/---

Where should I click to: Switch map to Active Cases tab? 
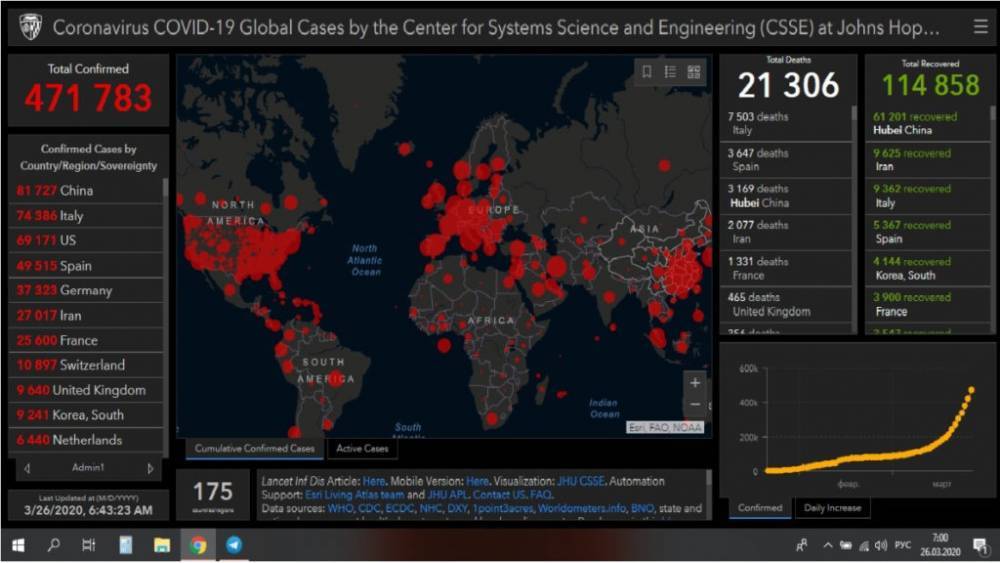pyautogui.click(x=362, y=449)
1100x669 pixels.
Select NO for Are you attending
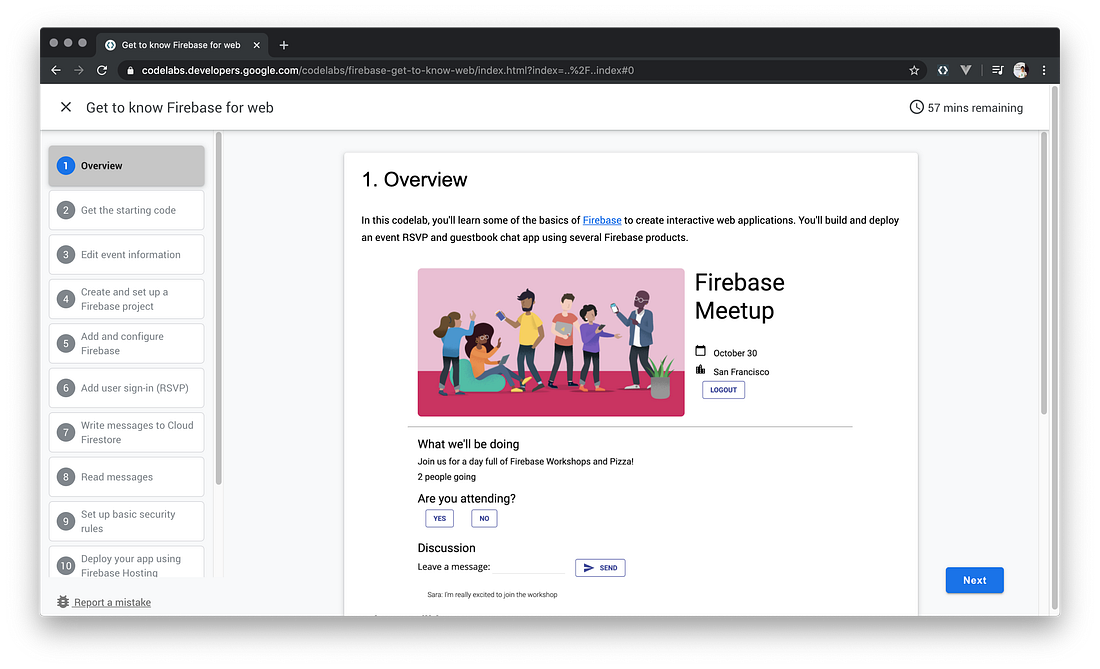[484, 518]
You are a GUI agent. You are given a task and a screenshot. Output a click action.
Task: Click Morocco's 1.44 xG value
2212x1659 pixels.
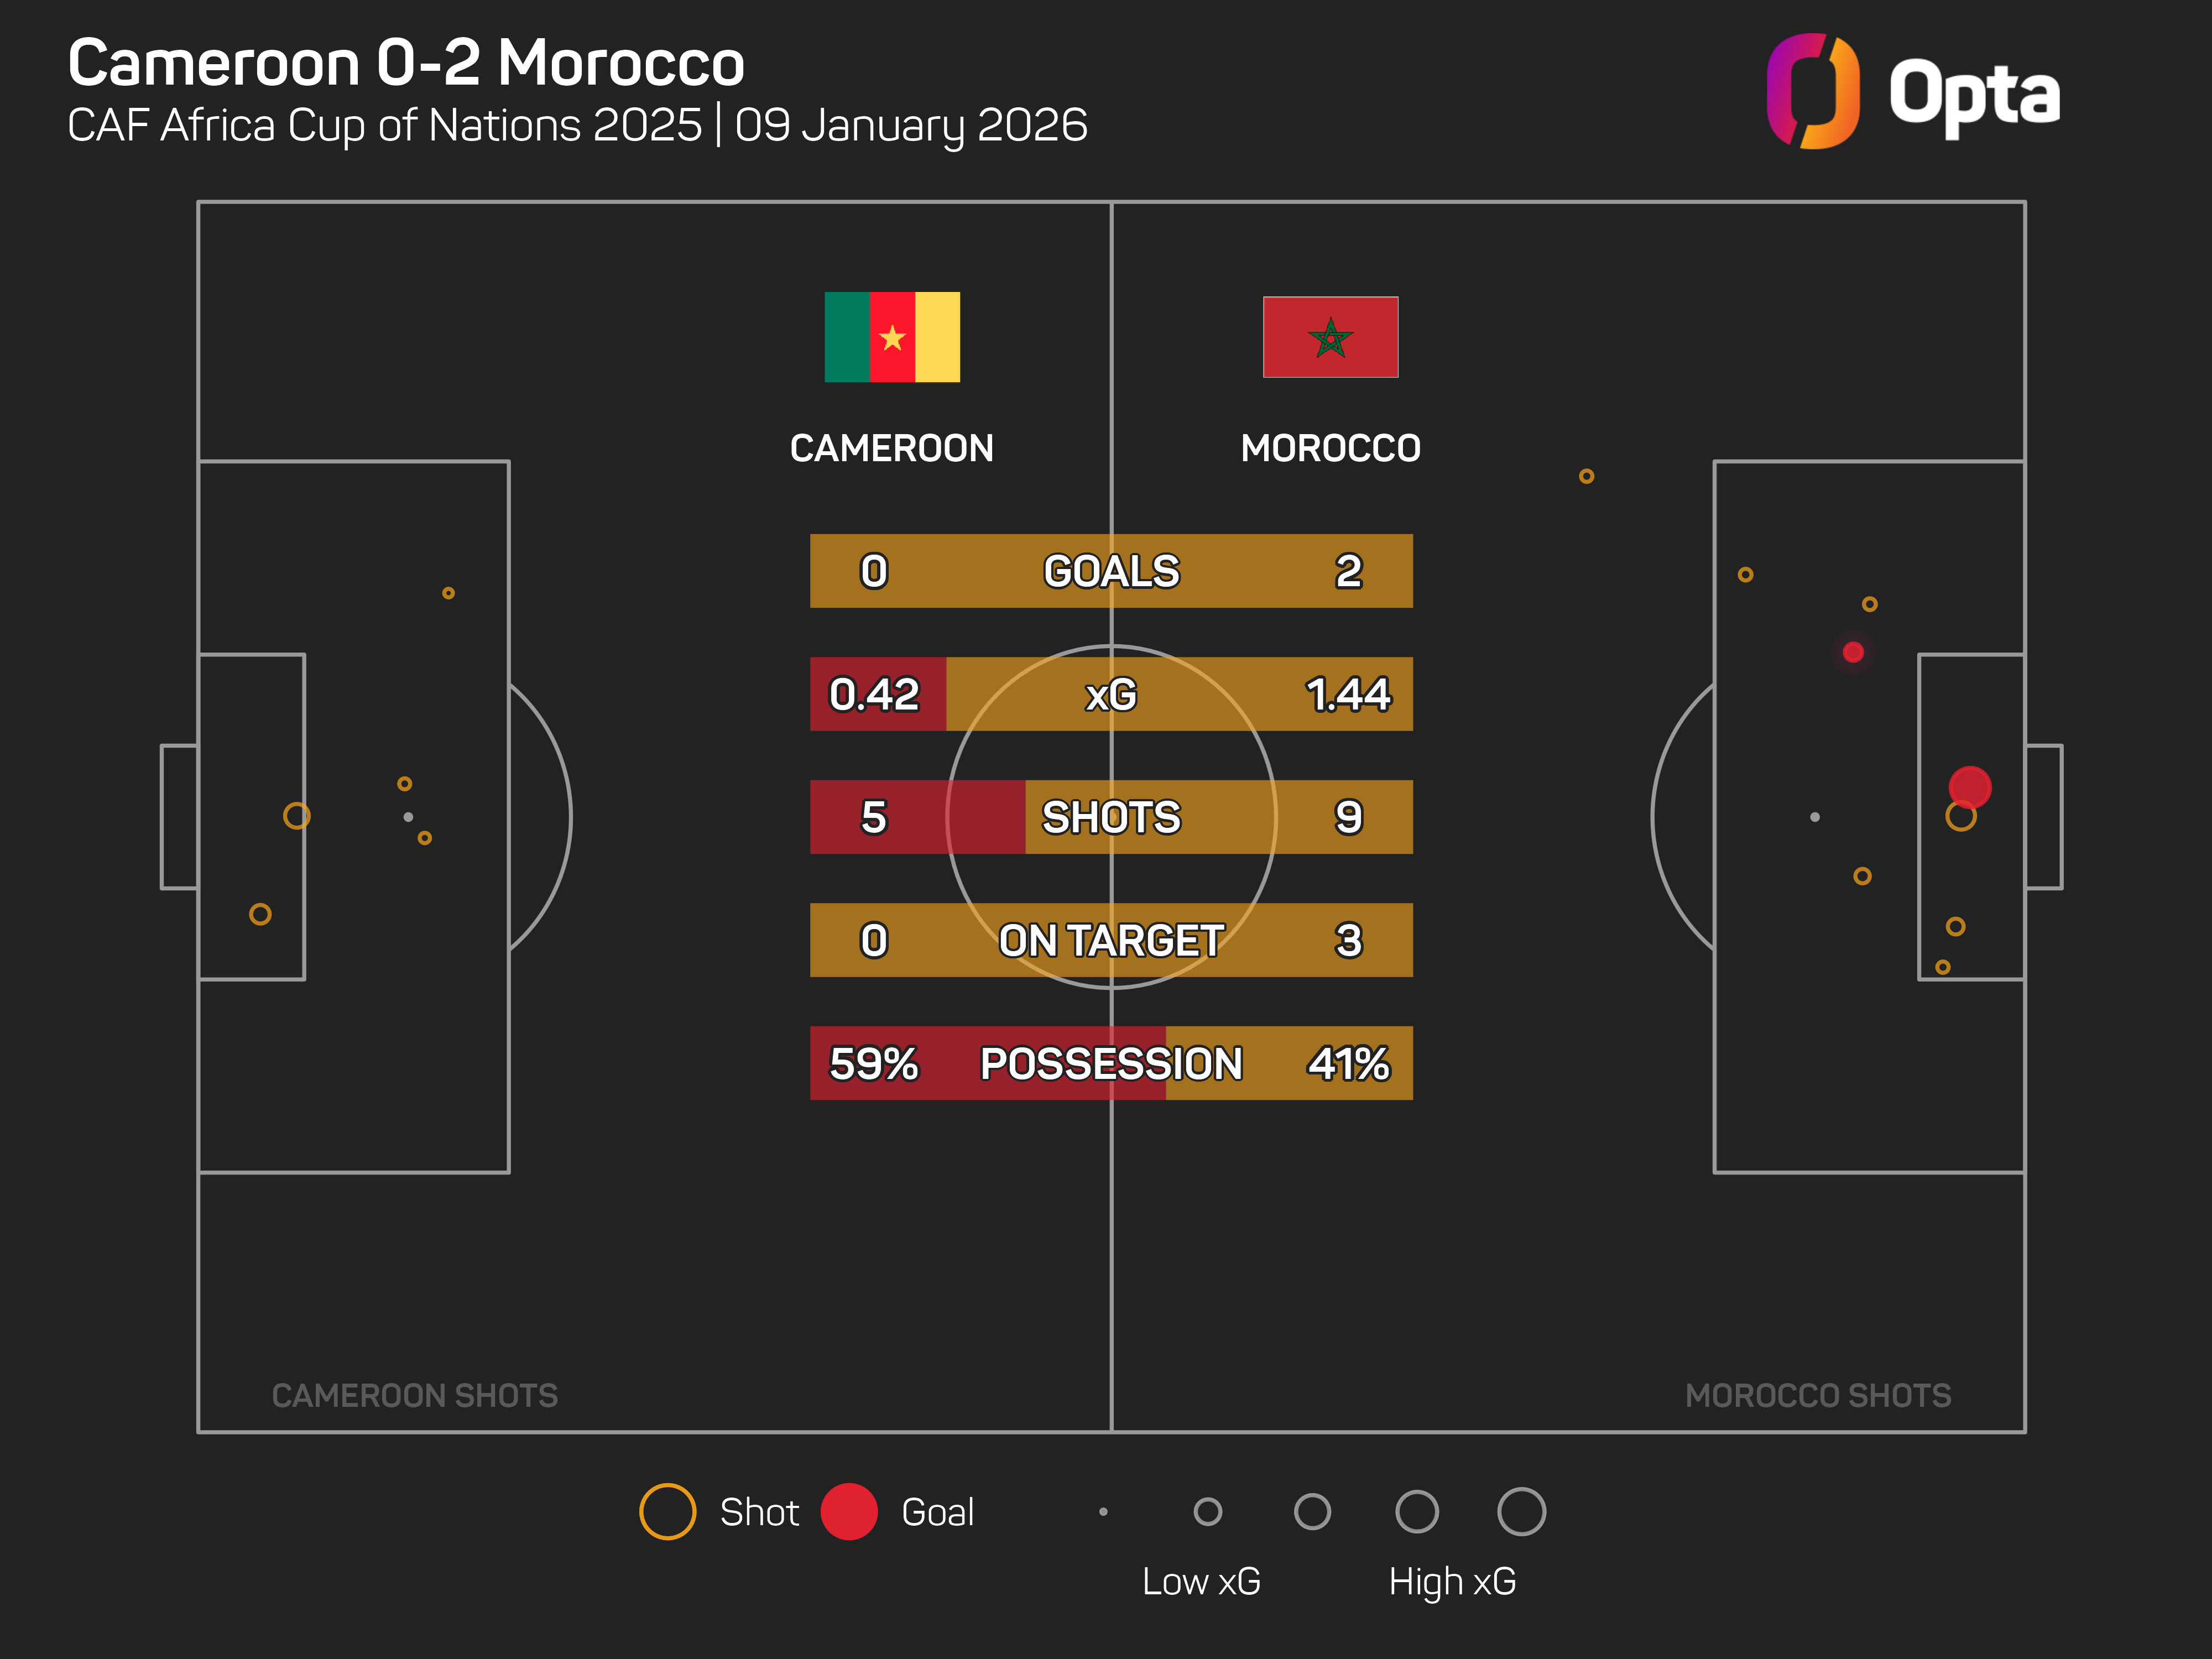pyautogui.click(x=1347, y=694)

\---

Word for word, output the lines from the line bearing "1100x669 pixels." through the end of the records above, and only those, without the pictures.

1100x669 pixels.
Select NO for Are you attending
[484, 518]
You are a GUI agent. You are given a task and a screenshot. Output a click action.
Task: Click Morocco's 1.44 xG value
2212x1659 pixels.
pyautogui.click(x=1347, y=694)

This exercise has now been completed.